Bulleneier sind relativ kleine, runde Lesesteine, die sich gut auf frisch gepflügten Feldern sammeln lassen. Daher nennt man sie auch Sammelsteine. „Katzenköpfe sind etwas größer“, erklärt Kroll. Aus einer Mischung von Bulleneiern und Katzenköpfen besteht die Seite der Straße, die direkt am Wasser der Ilmenau liegt – kein echter Gehweg, eher Platz für idyllisch gelegene Außenbestuhlung der Gastronomie mit Blick auf alten Kran, Brausebrücke und Abtswasserturm.

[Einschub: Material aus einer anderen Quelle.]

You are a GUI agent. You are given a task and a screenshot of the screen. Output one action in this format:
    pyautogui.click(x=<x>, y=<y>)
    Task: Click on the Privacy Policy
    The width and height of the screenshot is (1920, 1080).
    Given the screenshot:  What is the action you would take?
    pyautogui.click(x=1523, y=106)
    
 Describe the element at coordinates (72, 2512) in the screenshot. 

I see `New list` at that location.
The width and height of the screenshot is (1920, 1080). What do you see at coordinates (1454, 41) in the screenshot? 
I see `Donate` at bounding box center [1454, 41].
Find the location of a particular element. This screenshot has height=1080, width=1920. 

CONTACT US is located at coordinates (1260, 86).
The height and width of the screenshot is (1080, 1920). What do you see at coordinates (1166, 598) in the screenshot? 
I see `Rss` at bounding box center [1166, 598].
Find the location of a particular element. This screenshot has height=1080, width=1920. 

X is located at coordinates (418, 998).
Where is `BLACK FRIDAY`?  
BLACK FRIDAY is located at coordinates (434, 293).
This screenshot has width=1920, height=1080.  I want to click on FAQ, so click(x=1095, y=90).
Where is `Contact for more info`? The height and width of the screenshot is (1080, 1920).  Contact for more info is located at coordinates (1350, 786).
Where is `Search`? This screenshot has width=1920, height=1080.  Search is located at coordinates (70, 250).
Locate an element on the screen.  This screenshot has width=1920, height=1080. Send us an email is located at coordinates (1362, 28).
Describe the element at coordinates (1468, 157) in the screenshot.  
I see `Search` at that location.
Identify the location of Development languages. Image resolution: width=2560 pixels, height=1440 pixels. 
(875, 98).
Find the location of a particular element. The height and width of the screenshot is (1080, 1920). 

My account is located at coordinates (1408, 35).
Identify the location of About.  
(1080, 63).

Wie lange sie dort schon liegen, lässt sich nicht mit Bestimmtheit sagen.

Weil die Steine so stark abgesackt waren, drohte die Sperrung

Wohl aber, wie lange die eigentliche Straße ihre heutige Anmutung besitzt: nämlich seit dem 19. Jahrhundert. Die Pflasterung, in der Fachsprache Großkopfpflaster genannt, war damals fortschrittlich. Doch die Steine waren in den vergangenen Jahren teilweise so stark abgesackt, dass die Straße beinahe gesperrt werden musste. Mit dem Fahrrad dort zu fahren: ein Ding der Unmöglichkeit – oder zumindest sehr unbequem.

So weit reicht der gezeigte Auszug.